* **What you are asked to do**:
In full and without changes, output the data.

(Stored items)
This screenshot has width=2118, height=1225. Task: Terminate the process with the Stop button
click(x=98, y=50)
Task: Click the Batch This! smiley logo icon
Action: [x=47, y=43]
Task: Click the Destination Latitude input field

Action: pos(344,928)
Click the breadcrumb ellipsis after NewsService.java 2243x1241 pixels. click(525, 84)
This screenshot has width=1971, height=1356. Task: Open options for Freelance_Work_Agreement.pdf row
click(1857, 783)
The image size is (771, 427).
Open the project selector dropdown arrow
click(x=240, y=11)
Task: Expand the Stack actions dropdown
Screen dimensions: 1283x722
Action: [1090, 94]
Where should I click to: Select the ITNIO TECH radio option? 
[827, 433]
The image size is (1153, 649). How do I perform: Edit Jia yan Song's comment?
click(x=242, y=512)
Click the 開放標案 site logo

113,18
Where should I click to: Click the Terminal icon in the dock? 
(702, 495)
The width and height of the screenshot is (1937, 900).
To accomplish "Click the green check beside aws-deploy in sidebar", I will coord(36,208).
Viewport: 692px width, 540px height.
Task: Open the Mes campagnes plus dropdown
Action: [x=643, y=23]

* **Problem solution**:
This screenshot has width=2118, height=1225. Task: Terminate the process with the Stop button
click(x=98, y=50)
Task: Click the Batch This! smiley logo icon
Action: [x=47, y=43]
Task: Click the Destination Latitude input field

Action: pos(344,928)
Click the breadcrumb ellipsis after NewsService.java 2243x1241 pixels. click(525, 84)
This screenshot has width=1971, height=1356. Task: Open options for Freelance_Work_Agreement.pdf row
click(1857, 783)
The image size is (771, 427).
Open the project selector dropdown arrow
click(x=240, y=11)
Task: Expand the Stack actions dropdown
Screen dimensions: 1283x722
Action: [1090, 94]
Where should I click to: Select the ITNIO TECH radio option? 
[827, 433]
The image size is (1153, 649). How do I perform: Edit Jia yan Song's comment?
click(x=242, y=512)
Click the 開放標案 site logo

113,18
Where should I click to: Click the Terminal icon in the dock? 
(702, 495)
The width and height of the screenshot is (1937, 900).
To accomplish "Click the green check beside aws-deploy in sidebar", I will coord(36,208).
Viewport: 692px width, 540px height.
Task: Open the Mes campagnes plus dropdown
Action: [x=643, y=23]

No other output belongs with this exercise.